## [RAW DATA]
-- start --
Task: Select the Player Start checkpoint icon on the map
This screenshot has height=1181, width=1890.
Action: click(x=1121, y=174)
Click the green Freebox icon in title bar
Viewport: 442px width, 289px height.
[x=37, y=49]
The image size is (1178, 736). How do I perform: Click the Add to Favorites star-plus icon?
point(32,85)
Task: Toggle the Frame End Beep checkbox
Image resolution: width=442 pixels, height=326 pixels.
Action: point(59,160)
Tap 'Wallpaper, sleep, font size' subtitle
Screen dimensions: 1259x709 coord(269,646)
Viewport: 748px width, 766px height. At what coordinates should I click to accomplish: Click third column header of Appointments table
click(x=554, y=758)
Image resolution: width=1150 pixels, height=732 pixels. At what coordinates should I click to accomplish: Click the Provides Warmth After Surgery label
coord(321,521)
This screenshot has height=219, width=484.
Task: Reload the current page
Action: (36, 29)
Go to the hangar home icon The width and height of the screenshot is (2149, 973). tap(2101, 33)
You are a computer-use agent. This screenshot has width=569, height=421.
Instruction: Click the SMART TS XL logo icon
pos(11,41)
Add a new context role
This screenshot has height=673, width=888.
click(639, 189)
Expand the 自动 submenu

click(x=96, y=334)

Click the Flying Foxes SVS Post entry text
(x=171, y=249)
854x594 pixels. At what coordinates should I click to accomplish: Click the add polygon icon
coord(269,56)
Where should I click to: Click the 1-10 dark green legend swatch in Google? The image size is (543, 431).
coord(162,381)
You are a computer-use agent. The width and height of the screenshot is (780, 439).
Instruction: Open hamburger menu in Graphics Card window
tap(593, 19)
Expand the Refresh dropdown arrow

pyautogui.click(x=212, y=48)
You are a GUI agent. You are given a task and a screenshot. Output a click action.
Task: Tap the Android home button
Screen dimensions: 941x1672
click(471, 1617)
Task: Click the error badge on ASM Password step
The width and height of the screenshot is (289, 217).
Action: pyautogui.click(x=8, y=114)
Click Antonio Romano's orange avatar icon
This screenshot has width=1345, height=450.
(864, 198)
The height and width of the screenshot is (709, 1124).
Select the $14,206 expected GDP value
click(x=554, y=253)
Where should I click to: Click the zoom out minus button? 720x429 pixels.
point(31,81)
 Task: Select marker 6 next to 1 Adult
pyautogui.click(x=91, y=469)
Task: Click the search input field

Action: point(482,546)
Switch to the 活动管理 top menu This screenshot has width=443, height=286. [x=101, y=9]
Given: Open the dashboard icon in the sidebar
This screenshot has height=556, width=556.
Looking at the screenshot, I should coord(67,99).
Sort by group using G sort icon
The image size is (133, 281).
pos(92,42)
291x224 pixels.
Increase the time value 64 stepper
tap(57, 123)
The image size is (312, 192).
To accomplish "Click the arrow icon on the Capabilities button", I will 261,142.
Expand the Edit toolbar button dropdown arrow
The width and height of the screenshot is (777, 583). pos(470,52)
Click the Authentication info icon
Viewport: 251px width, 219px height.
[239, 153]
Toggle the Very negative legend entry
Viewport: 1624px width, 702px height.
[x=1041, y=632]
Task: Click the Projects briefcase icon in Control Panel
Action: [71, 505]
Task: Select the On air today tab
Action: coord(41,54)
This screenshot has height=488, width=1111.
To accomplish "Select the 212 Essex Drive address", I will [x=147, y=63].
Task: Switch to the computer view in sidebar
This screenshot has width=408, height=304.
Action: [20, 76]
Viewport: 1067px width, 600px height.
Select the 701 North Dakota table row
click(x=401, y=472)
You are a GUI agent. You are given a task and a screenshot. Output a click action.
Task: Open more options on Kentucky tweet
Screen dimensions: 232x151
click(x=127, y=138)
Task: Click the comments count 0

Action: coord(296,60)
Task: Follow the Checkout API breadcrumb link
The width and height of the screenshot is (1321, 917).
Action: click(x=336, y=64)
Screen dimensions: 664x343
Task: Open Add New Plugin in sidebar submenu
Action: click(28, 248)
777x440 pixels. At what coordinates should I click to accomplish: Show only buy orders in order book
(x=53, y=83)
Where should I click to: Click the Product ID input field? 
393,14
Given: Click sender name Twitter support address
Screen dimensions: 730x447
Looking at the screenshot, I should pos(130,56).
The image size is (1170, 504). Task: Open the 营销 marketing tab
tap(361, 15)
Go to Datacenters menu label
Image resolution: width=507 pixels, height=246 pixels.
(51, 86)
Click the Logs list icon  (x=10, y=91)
-- end --
## [INSTRUCTIONS TO FOLLOW]
Copy out all of the lines above verbatim, keeping every character unchanged.

## [RESPONSE BELOW]
Task: Select the Player Start checkpoint icon on the map
This screenshot has height=1181, width=1890.
Action: click(x=1121, y=174)
Click the green Freebox icon in title bar
Viewport: 442px width, 289px height.
[x=37, y=49]
The image size is (1178, 736). How do I perform: Click the Add to Favorites star-plus icon?
point(32,85)
Task: Toggle the Frame End Beep checkbox
Image resolution: width=442 pixels, height=326 pixels.
Action: point(59,160)
Tap 'Wallpaper, sleep, font size' subtitle
Screen dimensions: 1259x709 coord(269,646)
Viewport: 748px width, 766px height. At what coordinates should I click to accomplish: Click third column header of Appointments table
click(x=554, y=758)
Image resolution: width=1150 pixels, height=732 pixels. At what coordinates should I click to accomplish: Click the Provides Warmth After Surgery label
coord(321,521)
This screenshot has height=219, width=484.
Task: Reload the current page
Action: (36, 29)
Go to the hangar home icon The width and height of the screenshot is (2149, 973). tap(2101, 33)
You are a computer-use agent. This screenshot has width=569, height=421.
Instruction: Click the SMART TS XL logo icon
pos(11,41)
Add a new context role
This screenshot has height=673, width=888.
click(639, 189)
Expand the 自动 submenu

click(x=96, y=334)

Click the Flying Foxes SVS Post entry text
(x=171, y=249)
854x594 pixels. At what coordinates should I click to accomplish: Click the add polygon icon
coord(269,56)
Where should I click to: Click the 1-10 dark green legend swatch in Google? The image size is (543, 431).
coord(162,381)
You are a computer-use agent. The width and height of the screenshot is (780, 439).
Instruction: Open hamburger menu in Graphics Card window
tap(593, 19)
Expand the Refresh dropdown arrow

pyautogui.click(x=212, y=48)
You are a GUI agent. You are given a task and a screenshot. Output a click action.
Task: Tap the Android home button
Screen dimensions: 941x1672
click(471, 1617)
Task: Click the error badge on ASM Password step
The width and height of the screenshot is (289, 217).
Action: pyautogui.click(x=8, y=114)
Click Antonio Romano's orange avatar icon
This screenshot has width=1345, height=450.
(864, 198)
The height and width of the screenshot is (709, 1124).
Select the $14,206 expected GDP value
click(x=554, y=253)
Where should I click to: Click the zoom out minus button? 720x429 pixels.
point(31,81)
 Task: Select marker 6 next to 1 Adult
pyautogui.click(x=91, y=469)
Task: Click the search input field

Action: point(482,546)
Switch to the 活动管理 top menu This screenshot has width=443, height=286. [x=101, y=9]
Given: Open the dashboard icon in the sidebar
This screenshot has height=556, width=556.
Looking at the screenshot, I should coord(67,99).
Sort by group using G sort icon
The image size is (133, 281).
pos(92,42)
291x224 pixels.
Increase the time value 64 stepper
tap(57, 123)
The image size is (312, 192).
To accomplish "Click the arrow icon on the Capabilities button", I will 261,142.
Expand the Edit toolbar button dropdown arrow
The width and height of the screenshot is (777, 583). pos(470,52)
Click the Authentication info icon
Viewport: 251px width, 219px height.
[239, 153]
Toggle the Very negative legend entry
Viewport: 1624px width, 702px height.
[x=1041, y=632]
Task: Click the Projects briefcase icon in Control Panel
Action: [71, 505]
Task: Select the On air today tab
Action: coord(41,54)
This screenshot has height=488, width=1111.
To accomplish "Select the 212 Essex Drive address", I will [x=147, y=63].
Task: Switch to the computer view in sidebar
This screenshot has width=408, height=304.
Action: [20, 76]
Viewport: 1067px width, 600px height.
Select the 701 North Dakota table row
click(x=401, y=472)
You are a GUI agent. You are given a task and a screenshot. Output a click action.
Task: Open more options on Kentucky tweet
Screen dimensions: 232x151
click(x=127, y=138)
Task: Click the comments count 0

Action: coord(296,60)
Task: Follow the Checkout API breadcrumb link
The width and height of the screenshot is (1321, 917).
Action: click(x=336, y=64)
Screen dimensions: 664x343
Task: Open Add New Plugin in sidebar submenu
Action: click(28, 248)
777x440 pixels. At what coordinates should I click to accomplish: Show only buy orders in order book
(x=53, y=83)
Where should I click to: Click the Product ID input field? 
393,14
Given: Click sender name Twitter support address
Screen dimensions: 730x447
Looking at the screenshot, I should pos(130,56).
The image size is (1170, 504). Task: Open the 营销 marketing tab
tap(361, 15)
Go to Datacenters menu label
Image resolution: width=507 pixels, height=246 pixels.
(51, 86)
Click the Logs list icon  (x=10, y=91)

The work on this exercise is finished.